Targeting behavior directly can be particularly effective when the desired behavioral change conflicts with an audience’s worldview, because it doesn’t require them to alter beliefs that misinformation may have shaped. “Choice architecture” uses psychological science to design the presentation of options or choices in ways that make certain behaviors easier to follow through on. When using these interventions to counter misinformation, researchers advise transparency to enable the audiences to remain active, autonomous participants in their own education and decision-making. Strategies include the following:  

Technocognition uses cognitive science to introduce additional “friction” to online environments, intentionally slowing down the rate of communication so that people have time to consider the quality of information that they are sharing. 

Nudges can range from passive design choices, like putting graphic warnings on cigarette packages, to proactive public-education campaigns. Nudges are generally built into the environment in which a decision will occur, automatically exposing the target audience to the intervention. As one example, simple reminders about the need to consider the accuracy of headlines before sharing content online have been shown to reduce the spread of misinformation. 

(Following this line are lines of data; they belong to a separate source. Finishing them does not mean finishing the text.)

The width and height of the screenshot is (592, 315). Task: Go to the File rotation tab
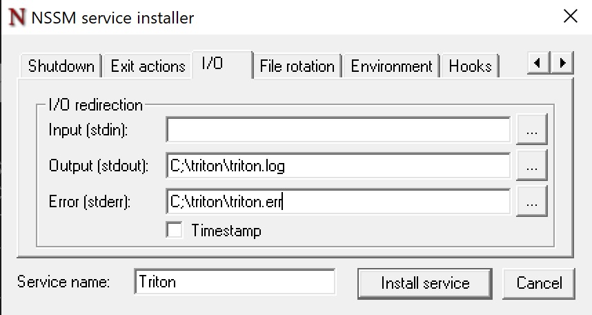coord(297,66)
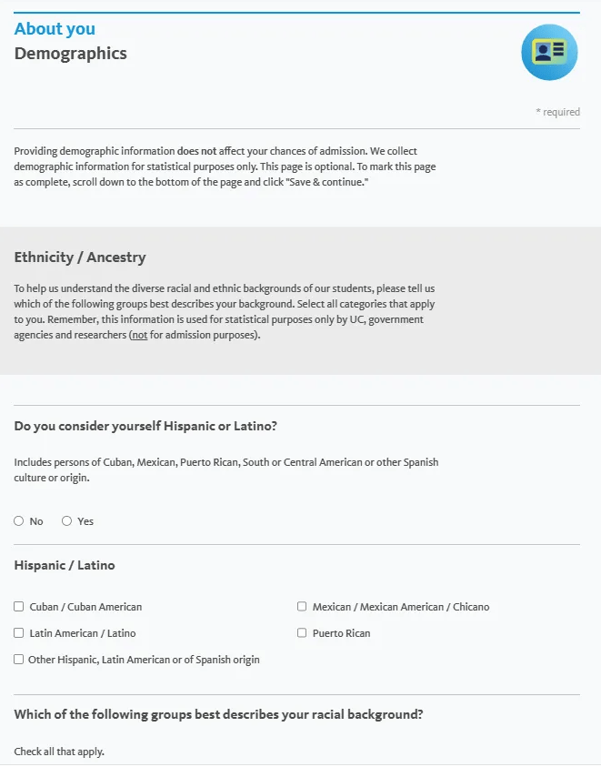Click the blue "About you" heading
Screen dimensions: 601x767
tap(55, 29)
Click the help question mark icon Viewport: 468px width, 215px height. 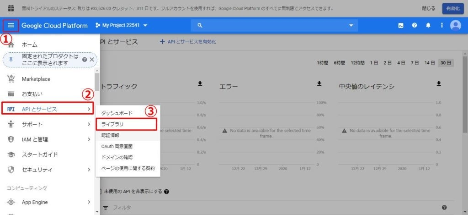[415, 26]
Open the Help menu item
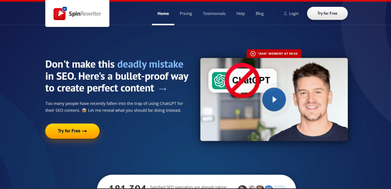Viewport: 391px width, 189px height. [241, 13]
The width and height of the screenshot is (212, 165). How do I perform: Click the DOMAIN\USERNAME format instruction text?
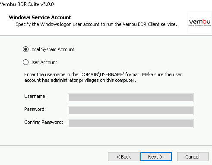pos(103,74)
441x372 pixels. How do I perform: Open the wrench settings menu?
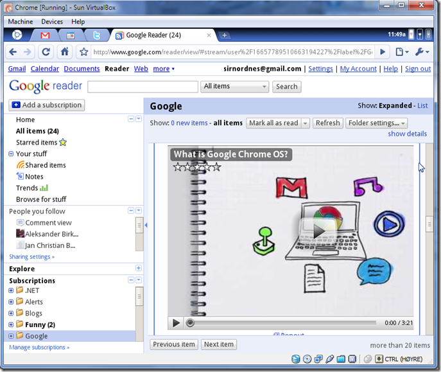[422, 52]
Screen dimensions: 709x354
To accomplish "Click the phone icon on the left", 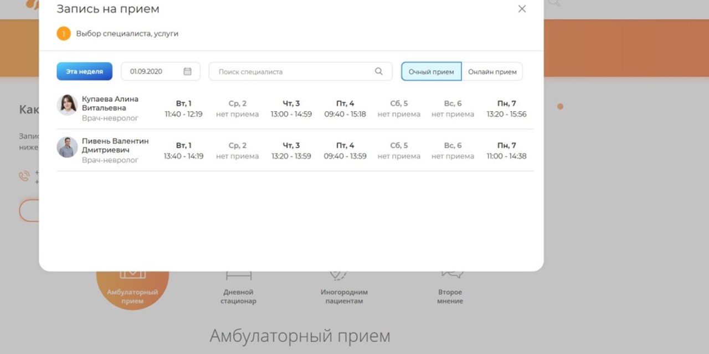I will click(x=23, y=176).
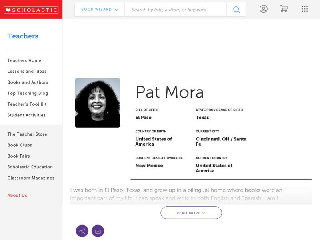Go to Lessons and Ideas

point(27,71)
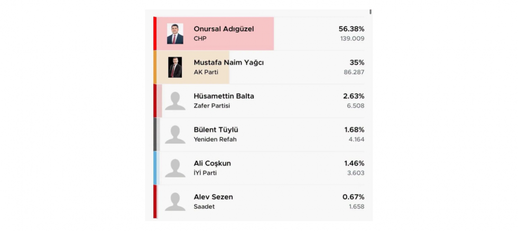Click the orange AK Parti color bar

pos(155,67)
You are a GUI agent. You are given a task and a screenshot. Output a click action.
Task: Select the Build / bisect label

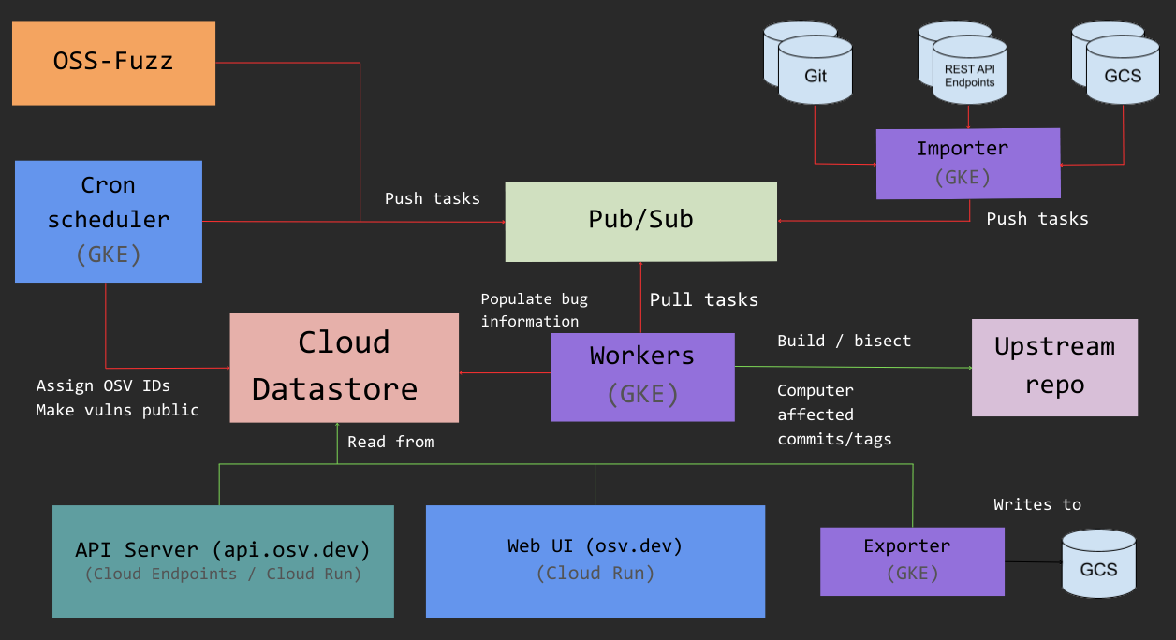[845, 341]
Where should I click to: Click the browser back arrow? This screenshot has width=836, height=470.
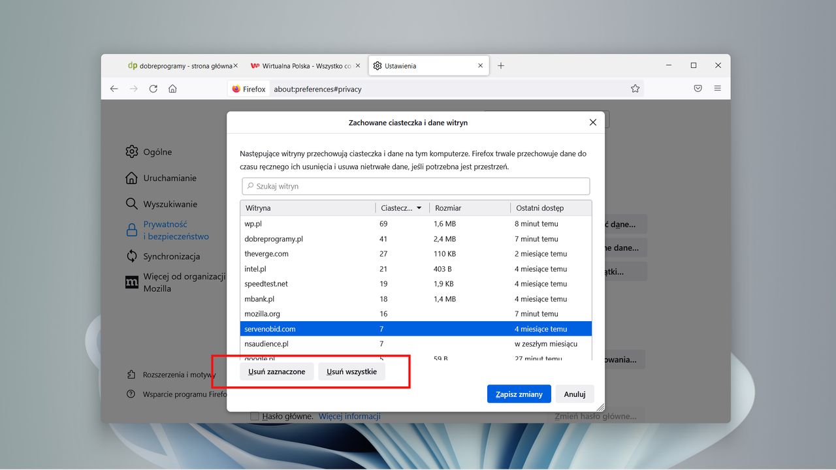click(x=114, y=89)
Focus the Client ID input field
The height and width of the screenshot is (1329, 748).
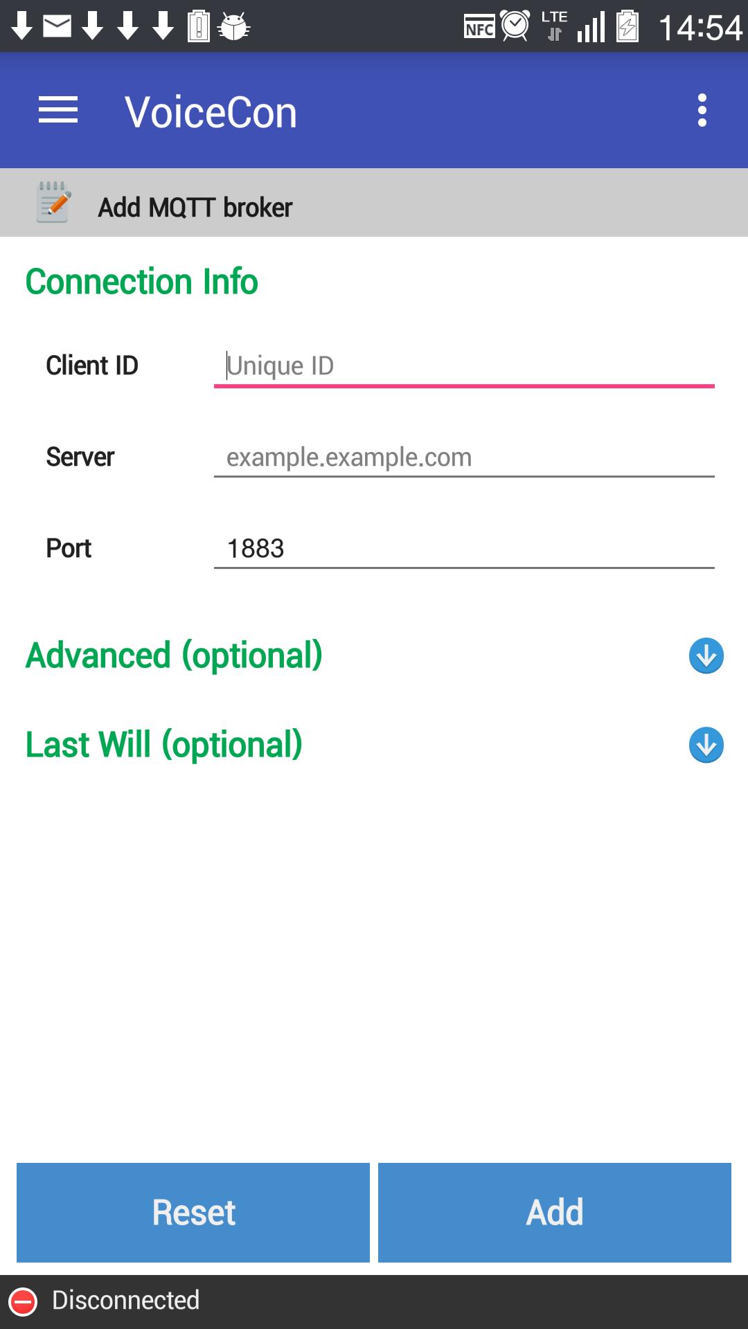[464, 365]
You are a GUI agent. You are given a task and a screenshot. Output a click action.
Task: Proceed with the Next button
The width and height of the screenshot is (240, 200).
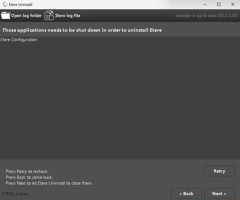point(219,194)
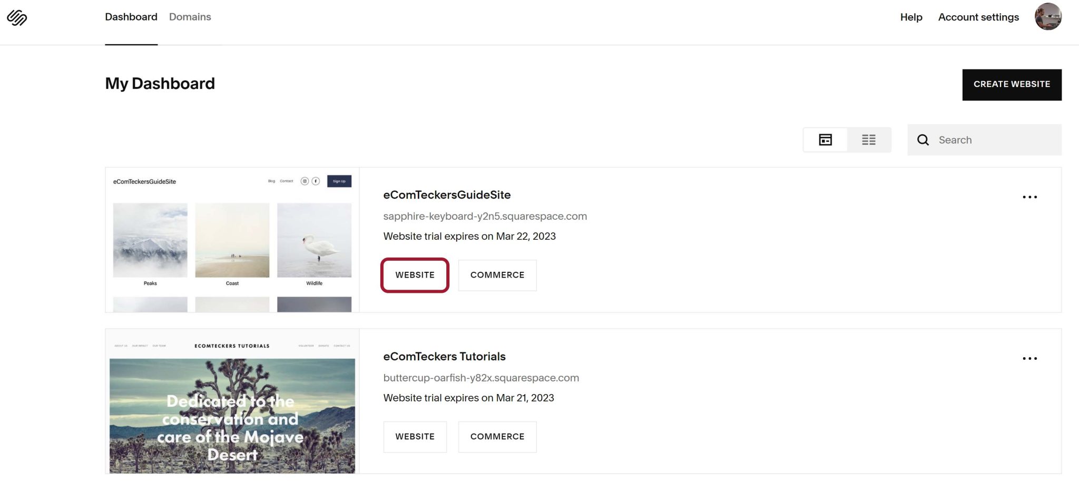Image resolution: width=1079 pixels, height=482 pixels.
Task: Click the eComTeckersGuideSite preview thumbnail
Action: tap(232, 240)
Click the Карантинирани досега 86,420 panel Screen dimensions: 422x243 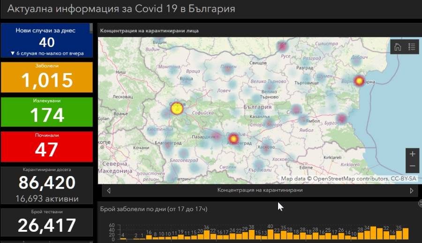click(47, 185)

“Boosts” can encourage the public to become “choice architects” of their own environment by equipping themselves with the knowledge and skills necessary to make more reasonable decisions about which information to trust and share. General skill building, such as education on how to accurately interpret statistics, can also help reduce susceptibility to misinformation across domains.

This article was initially published in the print edition of the May/June 2022 Observer under the title, “Above the Din.”